We used Moondream2 — small enough to run on a laptop, capable enough to caption food photos and answer Visual QA prompts. We also looked at Janus but didn’t fully integrate it.

The questions we asked the model:

  • “What food items are on the plate?”
  • “What percentage of the plate does each item cover?”
  • “What is the estimated nutritional content?”

Item identification worked well. Surface-area estimation was hit-or-miss. Direct nutritional estimation was hopeful at best — VLMs aren’t lookup tables, and “estimated calories” from a photo is a confidence interval wide enough to drive a truck through.

The lesson: VLMs are great for describe and classify. They’re bad for measure. Use them as the first stage of a pipeline, not the whole pipeline.

FiftyOne for dataset wrangling

FiftyOne (by Voxel51) is the dataset-curation tool for computer vision that I wish I’d known about sooner. It lets you load a dataset, visualise it interactively in a browser, filter by metadata or model predictions, and annotate samples.

pip install fiftyone
import fiftyone as fo
import fiftyone.zoo as foz

dataset = foz.load_zoo_dataset("coco-2017", split="validation")
session = fo.launch_app(dataset)

That’s enough to get a UI where you can scroll through tens of thousands of images, filter by class, sort by model confidence, find mislabeled samples. For any CV project bigger than “ten test images,” it pays back the install time within an hour.

Dataset pivots are real

Our first plan was Google Research’s Nutrition5k — paired RGB-D and depth video for thousands of dishes, with ground-truth nutritional labels. Perfect on paper.

Disk size: 181.4 GB.

It turns out you can’t iterate on a 181 GB dataset on a hackathon laptop. We pivoted to TeeA/nutrition5k-food-name-gemini on Hugging Face — same dishes, image-only, with Gemini-generated food name labels. About 1% of the size.

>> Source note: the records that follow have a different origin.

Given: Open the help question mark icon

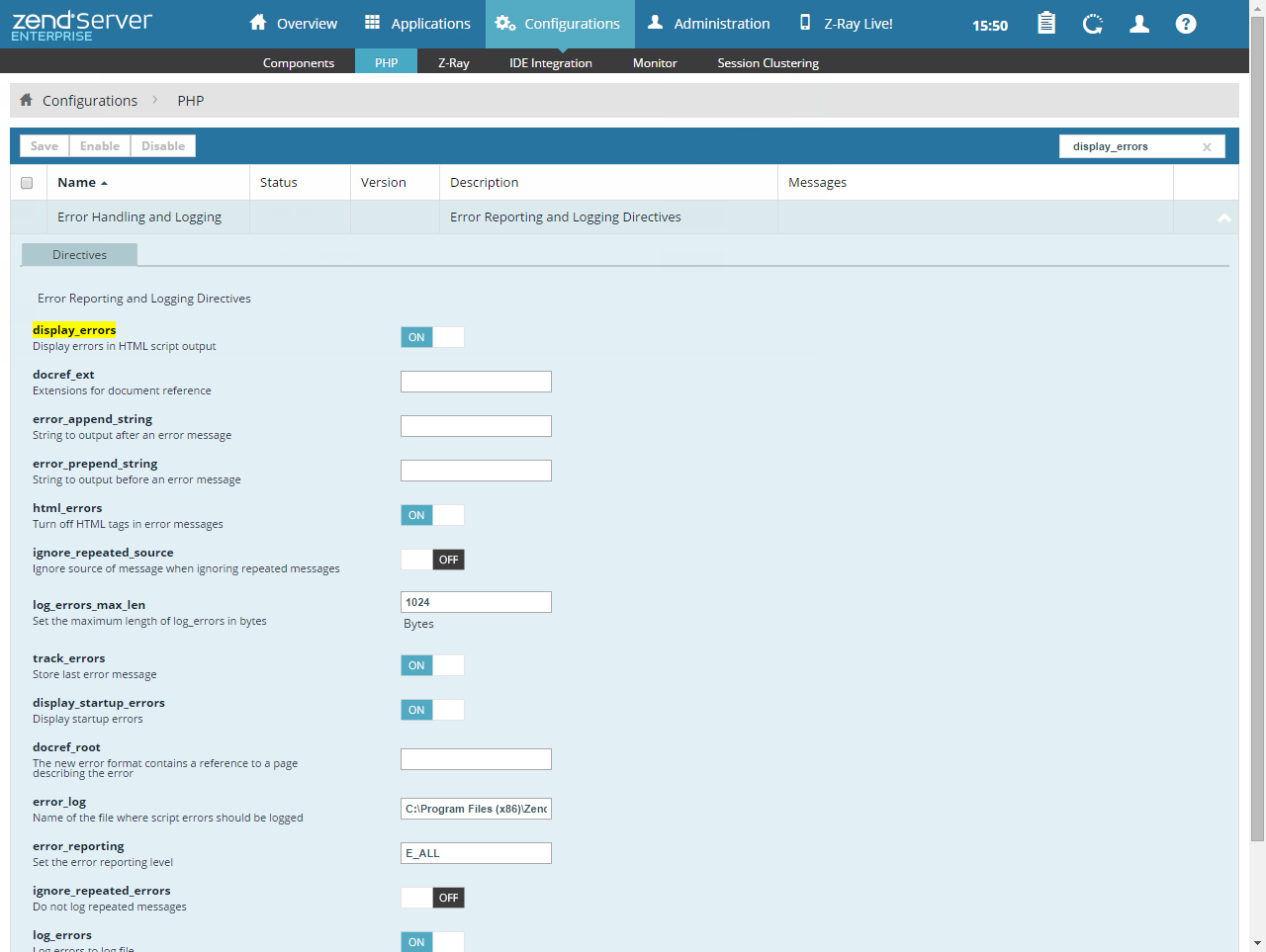Looking at the screenshot, I should (x=1186, y=24).
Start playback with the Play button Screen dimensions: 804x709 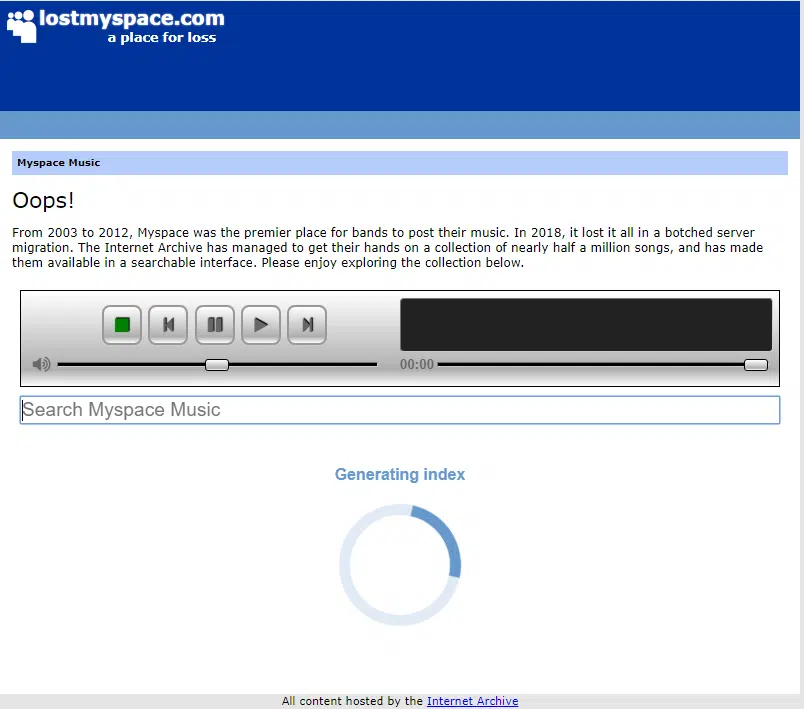click(260, 324)
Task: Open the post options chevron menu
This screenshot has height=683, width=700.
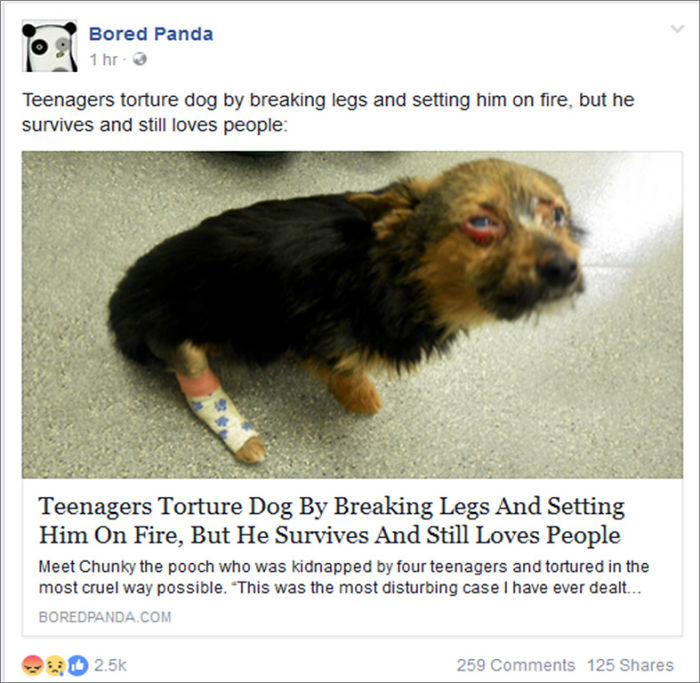Action: [677, 29]
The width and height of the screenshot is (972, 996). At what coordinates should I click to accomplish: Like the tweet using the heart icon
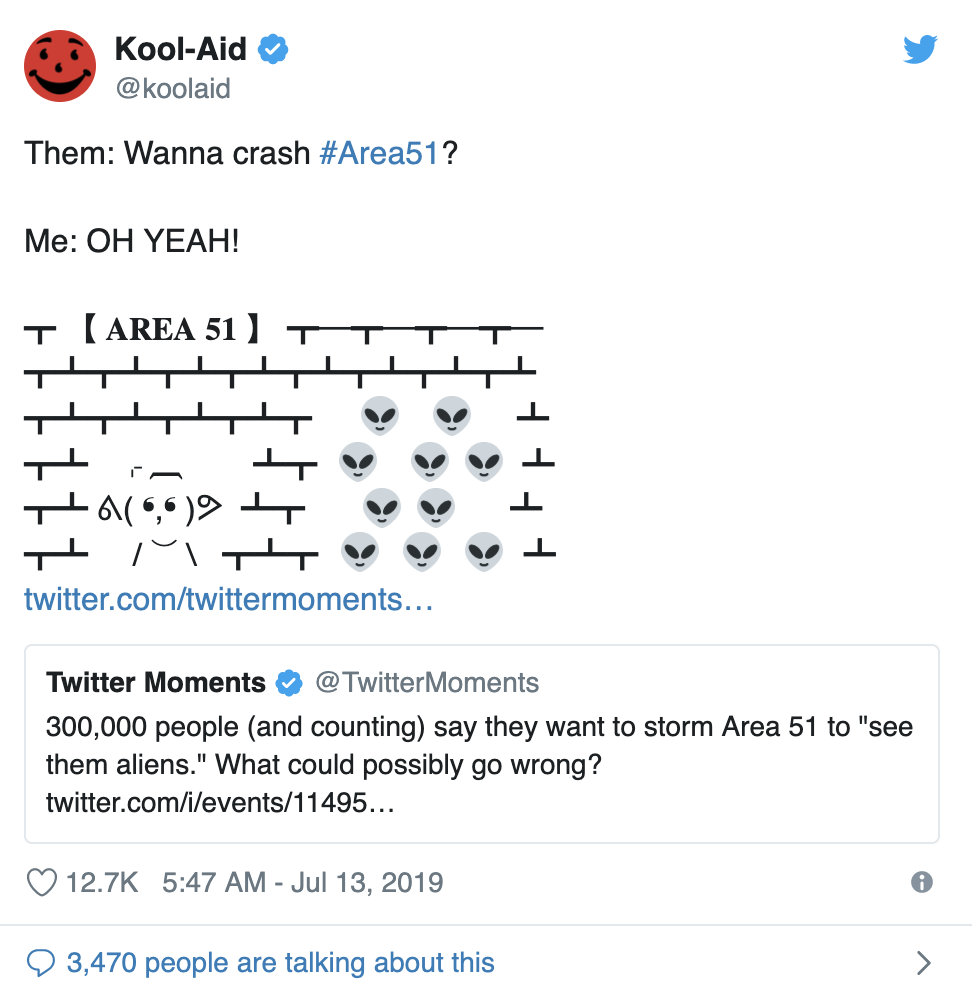(x=42, y=882)
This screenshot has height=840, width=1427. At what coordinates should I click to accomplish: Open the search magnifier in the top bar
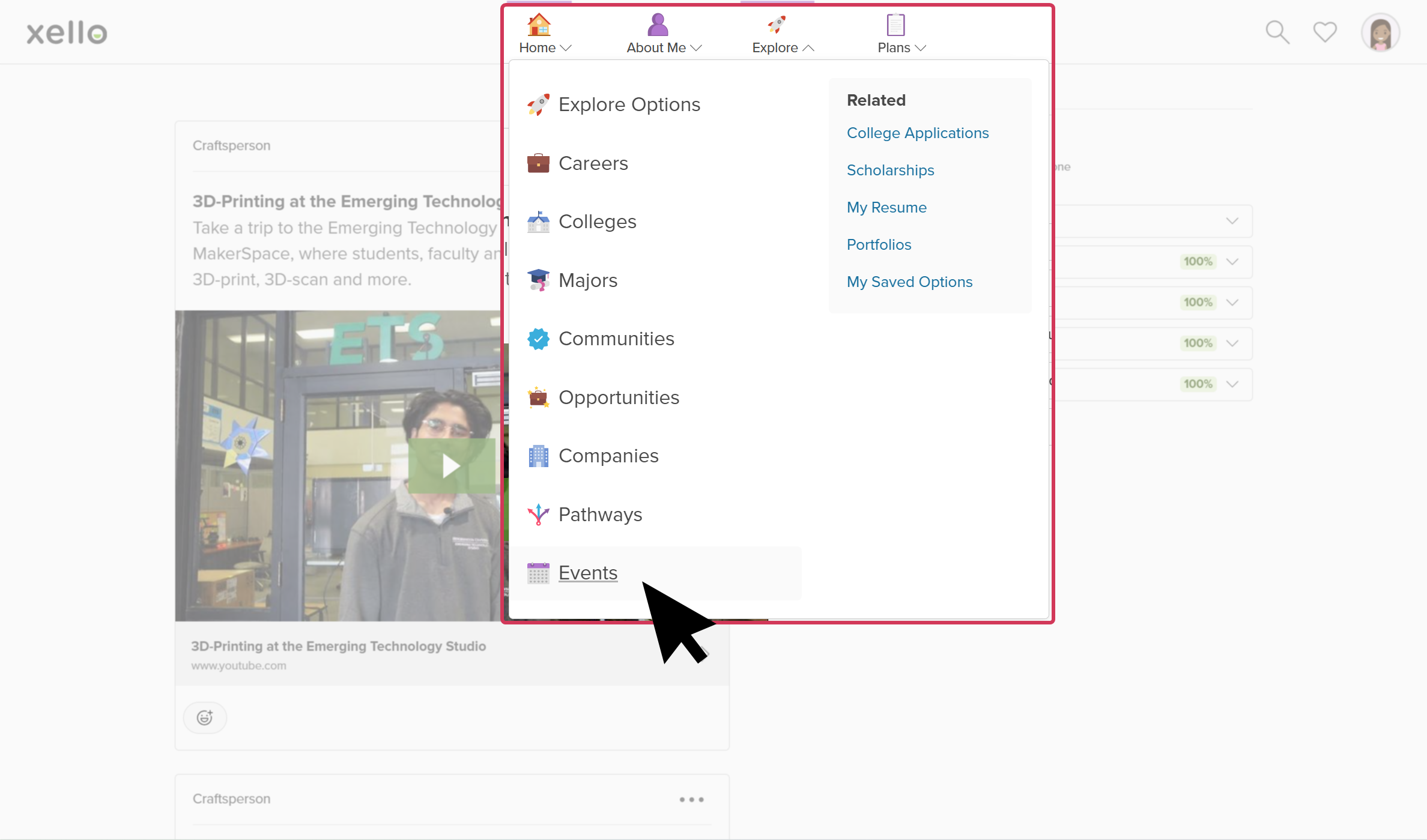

The pivot cost us a few hours. The non-pivot would have cost us the whole hackathon. The lesson is permanent: before downloading anything, check the dataset size against your actual disk and bandwidth. The biggest, most prestigious dataset is rarely the right one for a 48-hour project.

The tradeoff is also worth naming. The HF dataset has Gemini-generated labels, not human ground truth. For a hackathon demo, the noise was acceptable. For a production model, it would have been disqualifying.

The pipeline we never finished

The theoretical pipeline:

  1. Detect food items on the plate (VLM or zero-shot detector)
  2. Estimate surface area of each item (segmentation + camera calibration)
  3. Convert surface area to mass (food-specific density tables)
  4. Look up nutrition (USDA database keyed on food name + mass)

Steps 1 and 4 were easy. Step 2 was the hard part — depth estimation from a single RGB image is solvable but not in a weekend. Step 3 needs a per-food density table that doesn’t exist as a clean dataset (we’d have to scrape it).

If I revisited this today (April 2026), the right answer would probably be: skip the depth math entirely. Use a VLM with chain-of-thought prompting to estimate portion sizes (“looks like roughly one cup of rice, half a chicken breast, a side of broccoli”), then look up nutrition for those normalised portions. You lose precision but gain finishability.

That’s the meta-lesson too. Hackathons reward “good enough across the whole pipeline” over “perfect at one stage.”

What I actually learned

  • VLMs exist and are accessible. You can run a competent one on a laptop.
  • FiftyOne is the right starting point for any CV dataset you don’t already know intimately.
  • Dataset pivots are not failures, they’re a normal step. Plan for them.
  • Surface-area-to-mass is harder than it sounds. Use VLM portion estimation if you don’t have time for proper depth modelling.
  • “We’ll figure that out later” is a phrase that should trigger an immediate pivot meeting, not a git commit.

The repo is archived now. The knowledge is here.